### Problem
Show me each line of the listing below where the word "agent" appears.

========================

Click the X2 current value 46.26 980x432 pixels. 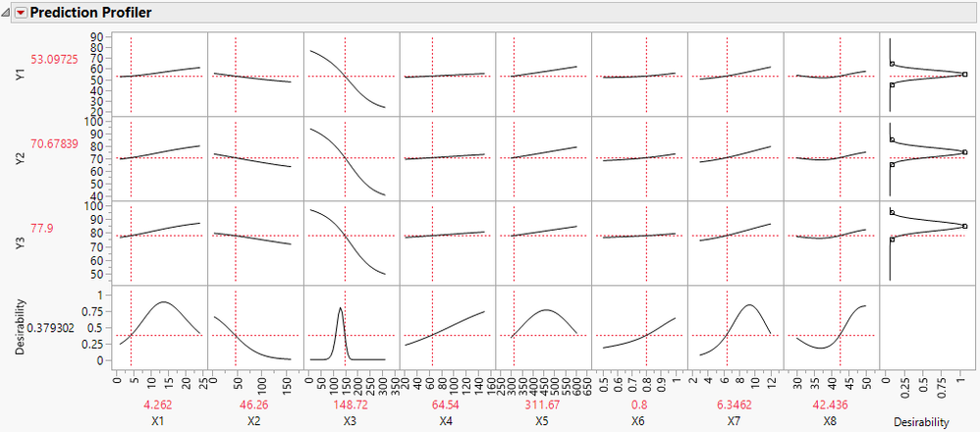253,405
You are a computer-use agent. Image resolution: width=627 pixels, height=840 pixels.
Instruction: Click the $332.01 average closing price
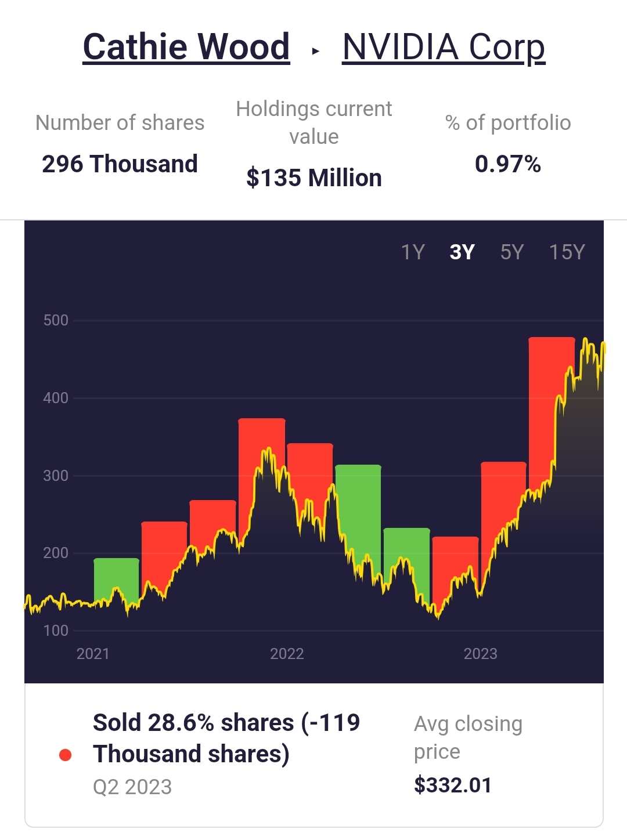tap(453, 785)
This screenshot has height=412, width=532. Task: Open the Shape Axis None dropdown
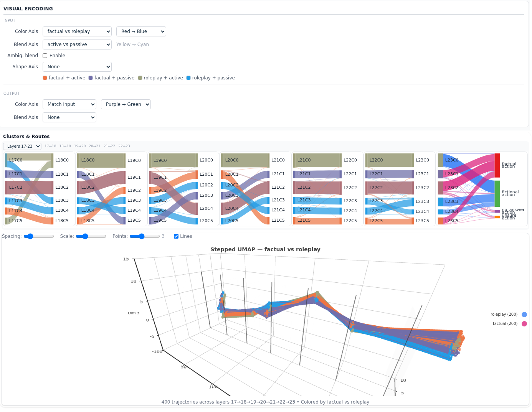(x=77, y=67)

========================

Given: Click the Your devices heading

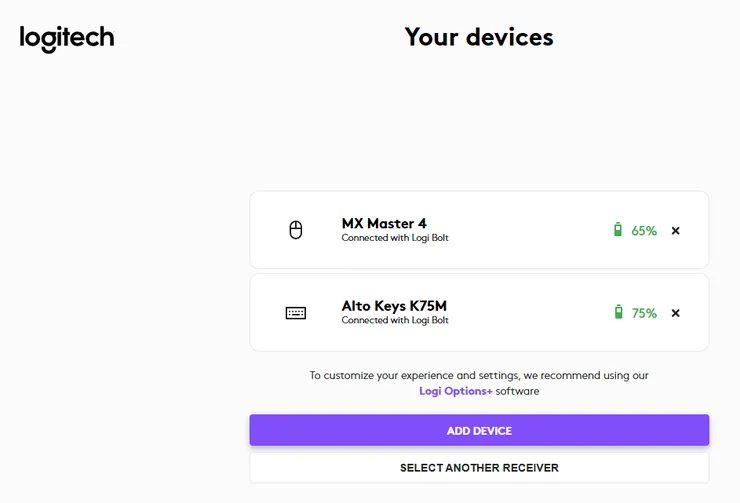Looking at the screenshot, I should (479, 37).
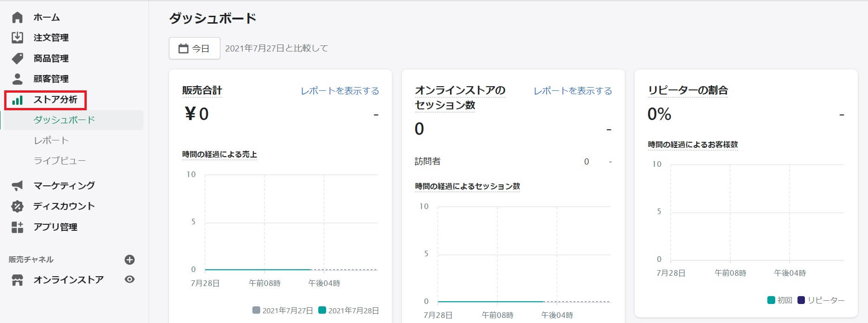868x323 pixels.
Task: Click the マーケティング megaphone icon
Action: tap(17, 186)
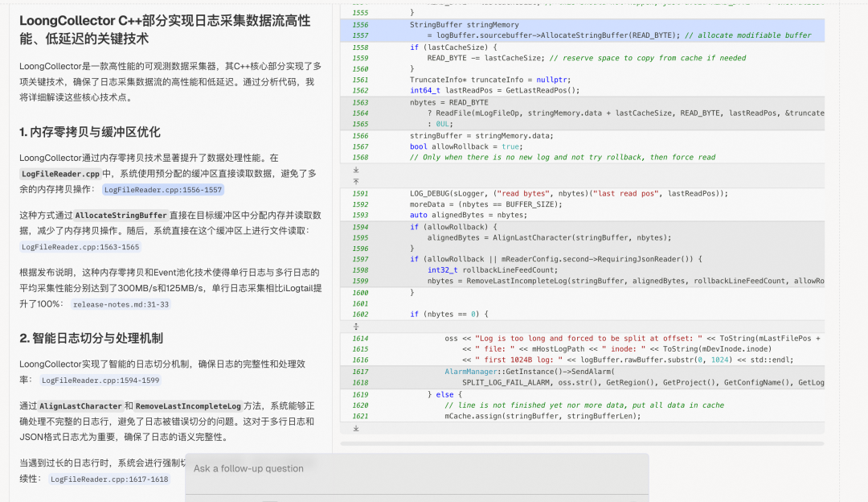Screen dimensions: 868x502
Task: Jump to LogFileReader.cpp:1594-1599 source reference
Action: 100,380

========================

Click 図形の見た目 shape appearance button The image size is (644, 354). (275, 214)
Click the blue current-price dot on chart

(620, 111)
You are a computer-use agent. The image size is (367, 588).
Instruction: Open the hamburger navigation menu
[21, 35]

========================

### Answer box
You are a computer-use agent. Image resolution: width=627 pixels, height=840 pixels.
You are a computer-use agent. The image size is (367, 588).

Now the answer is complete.